Daniel Sabo <sorry at> wrote:
> [snip]
> > geez. no need to get bent out of shape.  I'll rephrase and say BSD is
> > MORE free than GPL.  Happy?
> [snip]
> Neither the BSD or GPL is  free, only public domain is free.

The problem with PD software is this screwed up litigious era we live
in the US, it is conceivable that you could get sued for a bug in a PD
software you wrote.  So, the author isn't free from litigation in this
case.  The minimum you would probably want is X11/BSD which
  1) says it's AS-IS
  2) requires the copyright to be preserved (pretty much requried by
  3) says you can't use the copyright holder in advertising.

> BSD and GLP are both contracts with the users.

a license is required so long as there is a copyright.  

> BSD means "you must include my licences information with anything you make".
> *GPL means "if you make something from my code you have to share it with 

well, add the BSD portion to GPL and change the word "share" to "show"
(since GPLed software cannot be shared with propriatary linkages) and
add "and license it to how I originally licensed it".  

> Which on you use doesn't depend on freedom, it depends on your goal.

true.  though the point I was making was BSD *IS* freer than GPL.  

> I prefer GPL becuase I see getting back what others make as payment for my
> work, and yes, I know I'm being selfish.

no one is arguing this point (at least I don't think).  The question is
whether or not is this would result in a more complete wine since a *GPL
license WILL drive away commerical people. 

> [snip]
> In case you hadn't noticed Sony let's you run _Linux_ on a PS2, did that
> change to BSD without anyone telling me? Big companies like *GPL because
> they know where they stand and they don't loose an advantage by giving
> back. Sun and IBM both support *GPL projects, so does SGI and a lot of
> other very large players.

interesting, though not sure how sony gets away with (from CNET):

  The programming blueprints, or source code, for the kernel --the heart of
  Linux--is included on the DVD, Sony said. But the source code for a
  proprietary "runtime environment" that lets games play on the system is not.

As for the BIG players, they get involved with all sorts of projects
(X11, propriatary CDE...).  The license they choose depends on what
they are trying to promote (just like people).  Also notice a lot of
these large companies will also issue a multiple license scheme, since
they see the *GPL as a right fit in some cases.

"J.Brown (Ender/Amigo)" <ender at> wrote:
> Okay. Let's look at this.
> The main objections seem to be based off two debatible premises:
>  a) LGPL will stop commercial development

Hinder, and this is NOT debatable.  Look at the last time this was
discussed and Gav's response.

>  b) FSF
> Please, just because you hate the FSF, there is no reason not to accept 
> the license they use. Using the LGPL does not give the FSF -any- control
> over Wine. Even less if you do not give a "or any later version" clause.

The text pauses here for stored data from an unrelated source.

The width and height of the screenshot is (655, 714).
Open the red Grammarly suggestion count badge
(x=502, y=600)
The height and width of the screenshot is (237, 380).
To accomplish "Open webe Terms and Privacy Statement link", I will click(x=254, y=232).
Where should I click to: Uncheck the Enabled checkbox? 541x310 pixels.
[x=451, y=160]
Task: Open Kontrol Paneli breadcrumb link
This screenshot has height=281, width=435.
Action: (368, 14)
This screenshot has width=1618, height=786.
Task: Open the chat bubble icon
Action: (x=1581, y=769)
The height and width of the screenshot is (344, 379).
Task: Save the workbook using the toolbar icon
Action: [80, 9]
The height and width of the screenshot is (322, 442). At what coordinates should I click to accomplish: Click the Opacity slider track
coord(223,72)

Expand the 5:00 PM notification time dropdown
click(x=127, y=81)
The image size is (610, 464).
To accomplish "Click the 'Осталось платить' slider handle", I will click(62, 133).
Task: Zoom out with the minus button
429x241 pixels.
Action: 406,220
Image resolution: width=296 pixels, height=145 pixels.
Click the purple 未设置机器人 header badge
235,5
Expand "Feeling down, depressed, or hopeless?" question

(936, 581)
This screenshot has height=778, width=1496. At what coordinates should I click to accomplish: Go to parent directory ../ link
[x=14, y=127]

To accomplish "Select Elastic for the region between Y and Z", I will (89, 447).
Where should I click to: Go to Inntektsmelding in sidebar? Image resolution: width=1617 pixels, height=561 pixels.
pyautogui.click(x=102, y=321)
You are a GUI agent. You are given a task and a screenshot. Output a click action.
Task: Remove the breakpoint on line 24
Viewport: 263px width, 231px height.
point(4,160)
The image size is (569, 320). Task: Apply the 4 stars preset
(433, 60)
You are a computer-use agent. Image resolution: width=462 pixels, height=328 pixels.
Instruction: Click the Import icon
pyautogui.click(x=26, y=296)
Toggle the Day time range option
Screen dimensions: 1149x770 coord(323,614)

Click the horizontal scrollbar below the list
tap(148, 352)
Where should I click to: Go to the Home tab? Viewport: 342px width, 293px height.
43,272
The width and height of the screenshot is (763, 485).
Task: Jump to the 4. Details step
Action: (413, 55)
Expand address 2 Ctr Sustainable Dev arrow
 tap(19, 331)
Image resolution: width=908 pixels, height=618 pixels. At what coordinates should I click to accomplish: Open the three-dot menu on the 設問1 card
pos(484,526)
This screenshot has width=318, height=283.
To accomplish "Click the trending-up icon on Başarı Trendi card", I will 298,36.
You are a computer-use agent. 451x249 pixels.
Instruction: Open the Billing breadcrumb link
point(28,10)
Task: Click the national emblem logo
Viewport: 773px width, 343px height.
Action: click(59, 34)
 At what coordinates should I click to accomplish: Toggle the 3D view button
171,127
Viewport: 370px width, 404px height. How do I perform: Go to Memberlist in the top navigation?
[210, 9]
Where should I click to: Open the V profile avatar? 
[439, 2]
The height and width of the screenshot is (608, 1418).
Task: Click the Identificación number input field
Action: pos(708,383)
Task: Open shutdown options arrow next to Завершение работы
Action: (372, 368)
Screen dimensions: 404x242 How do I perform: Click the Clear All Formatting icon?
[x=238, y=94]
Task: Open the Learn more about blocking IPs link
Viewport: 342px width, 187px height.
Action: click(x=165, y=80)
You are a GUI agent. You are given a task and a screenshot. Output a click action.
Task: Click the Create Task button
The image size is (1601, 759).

No, but you may not be able to accept the terms of the license (for legal
reasons).  Read the paragraph of section 6. 

> Also the fact that LGPL will stop commercial development is a false
> assumption. WINE is the main application. Wine uses several LGPL
> libraries. If the main Wine executable is still BSD licensed, you can
> replace the LGPLed libraries with your commercial version. Etc, etc.

if one wants to go through the headache of maintaining different licenses
in the same tree, I suppose this would work.  However, if ALL of wine
is LGPLed, it is not debatable that no propriatary additions can be
made, as the spec compiler will prevent that from happening.
> John Carmack made an intresting point, he releases ID softwares older
> releases under the GPL. Why? Because after originally releasing an engine
> after a BSD-esque license, a project done some very major work to the
> engine...  and then lost it in a harddrive crash. So his -main- reason for
> using the GPL is to prevent work done in the community from being lost.

not quite true, as he threatened to sue into oblivion a couple that
violated the GPL.
> There are of course other points. The LGPL is the GPL without the
> restrictions which prevent useful commercial use.

LGPL is GPL that grudgingly allows any non-propriatary linkages.  

> Thus RMS complains it isn't real "open-source"... Neither the LGPL or GPL
> prevents charging for software, 

???  Read 2C of LGPL.  You can charge for the disk, but you CANNOT charge
for the software.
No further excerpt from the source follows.